▶ [DATASET]
# # # # #
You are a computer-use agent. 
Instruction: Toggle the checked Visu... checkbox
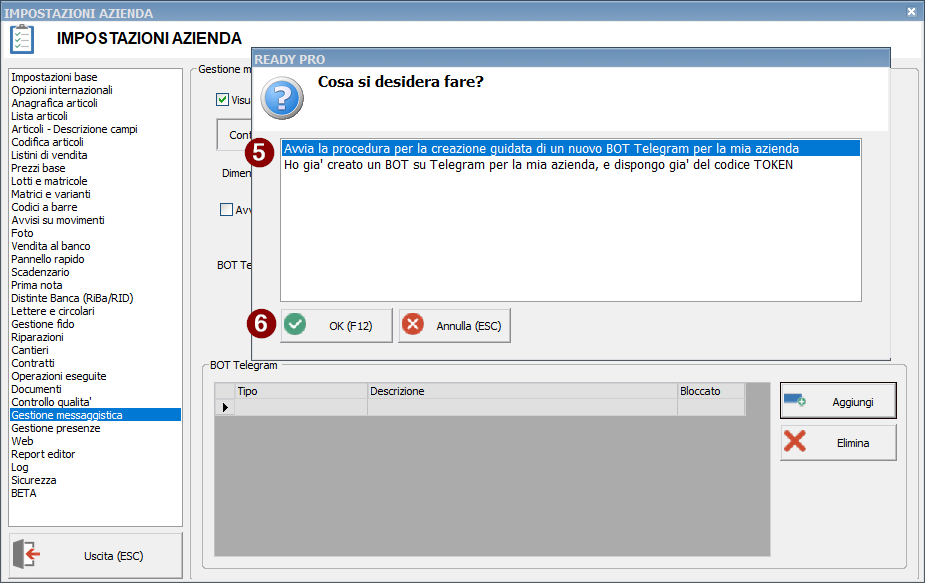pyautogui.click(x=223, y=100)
# # # # #
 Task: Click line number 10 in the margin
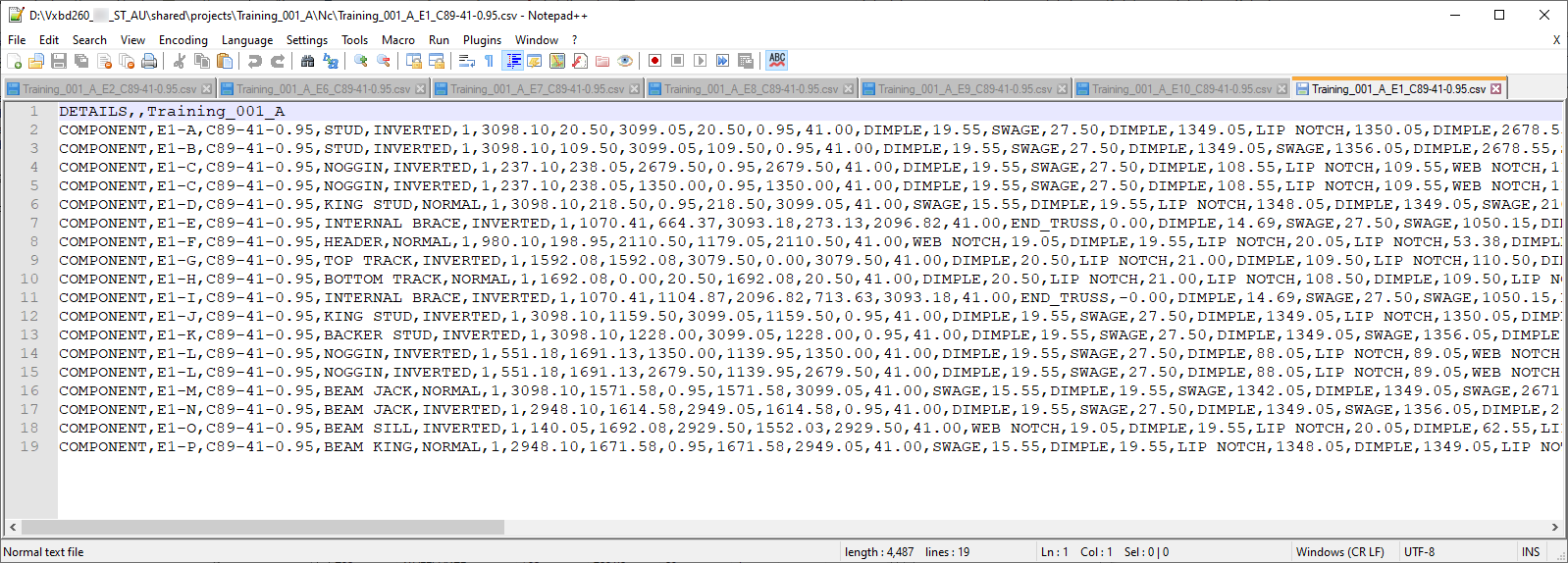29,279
# # # # #
▶ [STATED GOAL]
Locate every line in the records above that contains the word "Toggle", and copy each of those lines.

▶ [SOLUTION TO THE EXERCISE]
Instruction: Toggle the checked Visu... checkbox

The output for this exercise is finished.